Description of the task:
Count the lines in the records below that contain the string "status". How many are there? Reply with the number alone.
== Input records
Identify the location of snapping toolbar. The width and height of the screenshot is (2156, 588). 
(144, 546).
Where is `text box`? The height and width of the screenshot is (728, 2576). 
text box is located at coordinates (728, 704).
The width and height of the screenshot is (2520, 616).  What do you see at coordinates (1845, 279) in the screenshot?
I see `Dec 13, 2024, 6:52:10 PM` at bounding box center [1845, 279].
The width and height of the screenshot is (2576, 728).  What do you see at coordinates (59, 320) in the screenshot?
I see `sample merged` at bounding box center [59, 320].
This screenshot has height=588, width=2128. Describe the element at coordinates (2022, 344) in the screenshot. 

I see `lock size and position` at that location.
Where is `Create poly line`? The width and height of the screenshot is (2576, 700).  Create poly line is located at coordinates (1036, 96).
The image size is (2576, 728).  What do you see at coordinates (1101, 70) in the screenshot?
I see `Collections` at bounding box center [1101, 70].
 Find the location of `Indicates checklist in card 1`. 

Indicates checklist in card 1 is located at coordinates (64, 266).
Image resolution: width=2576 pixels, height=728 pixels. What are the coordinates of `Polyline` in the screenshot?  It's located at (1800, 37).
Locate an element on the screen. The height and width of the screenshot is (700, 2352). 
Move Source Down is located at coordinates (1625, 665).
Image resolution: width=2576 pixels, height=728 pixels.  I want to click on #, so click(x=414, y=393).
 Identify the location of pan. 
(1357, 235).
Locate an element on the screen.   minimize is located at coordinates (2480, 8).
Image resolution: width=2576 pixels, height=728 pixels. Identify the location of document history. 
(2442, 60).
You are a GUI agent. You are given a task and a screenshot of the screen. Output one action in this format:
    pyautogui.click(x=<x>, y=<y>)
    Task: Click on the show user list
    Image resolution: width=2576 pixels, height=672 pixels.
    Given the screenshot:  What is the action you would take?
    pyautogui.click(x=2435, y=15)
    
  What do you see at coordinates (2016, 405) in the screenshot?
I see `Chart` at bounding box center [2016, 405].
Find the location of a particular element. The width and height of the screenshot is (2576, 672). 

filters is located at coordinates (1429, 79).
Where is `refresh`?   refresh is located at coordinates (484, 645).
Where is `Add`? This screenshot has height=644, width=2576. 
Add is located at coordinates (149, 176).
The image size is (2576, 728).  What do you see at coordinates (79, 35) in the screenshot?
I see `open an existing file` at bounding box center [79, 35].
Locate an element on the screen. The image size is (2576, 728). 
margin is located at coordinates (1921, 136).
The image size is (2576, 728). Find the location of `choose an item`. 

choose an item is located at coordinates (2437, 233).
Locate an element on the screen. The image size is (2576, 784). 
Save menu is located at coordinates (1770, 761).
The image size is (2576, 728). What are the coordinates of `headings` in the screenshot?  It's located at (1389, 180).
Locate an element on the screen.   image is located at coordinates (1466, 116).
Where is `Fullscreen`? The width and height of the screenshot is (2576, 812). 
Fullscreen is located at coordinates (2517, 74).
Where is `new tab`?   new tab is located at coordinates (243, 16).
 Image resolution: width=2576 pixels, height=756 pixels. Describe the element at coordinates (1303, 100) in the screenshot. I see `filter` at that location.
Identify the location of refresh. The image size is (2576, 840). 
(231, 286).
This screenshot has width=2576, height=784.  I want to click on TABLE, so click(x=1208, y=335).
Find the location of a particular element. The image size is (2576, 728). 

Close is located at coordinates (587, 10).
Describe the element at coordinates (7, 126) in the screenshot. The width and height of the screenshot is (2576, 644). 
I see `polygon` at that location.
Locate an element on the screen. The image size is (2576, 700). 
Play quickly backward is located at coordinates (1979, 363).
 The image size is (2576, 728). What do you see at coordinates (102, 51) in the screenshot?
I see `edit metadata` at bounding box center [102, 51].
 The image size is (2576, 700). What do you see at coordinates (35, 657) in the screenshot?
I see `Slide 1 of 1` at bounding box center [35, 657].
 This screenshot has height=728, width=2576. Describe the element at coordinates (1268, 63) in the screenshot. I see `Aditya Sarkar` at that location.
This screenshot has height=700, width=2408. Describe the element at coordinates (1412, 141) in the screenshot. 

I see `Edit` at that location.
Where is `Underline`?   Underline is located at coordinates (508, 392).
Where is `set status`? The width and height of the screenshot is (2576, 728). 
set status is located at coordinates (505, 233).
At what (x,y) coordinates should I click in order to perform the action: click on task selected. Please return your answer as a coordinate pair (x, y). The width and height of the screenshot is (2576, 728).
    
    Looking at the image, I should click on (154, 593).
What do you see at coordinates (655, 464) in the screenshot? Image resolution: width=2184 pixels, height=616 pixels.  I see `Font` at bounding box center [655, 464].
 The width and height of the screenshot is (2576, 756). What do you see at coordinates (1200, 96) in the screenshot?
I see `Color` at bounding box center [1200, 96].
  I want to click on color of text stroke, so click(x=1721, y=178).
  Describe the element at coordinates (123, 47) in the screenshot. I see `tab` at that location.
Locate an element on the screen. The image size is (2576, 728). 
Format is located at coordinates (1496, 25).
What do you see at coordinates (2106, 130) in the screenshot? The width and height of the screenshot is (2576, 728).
====
Solution below:
2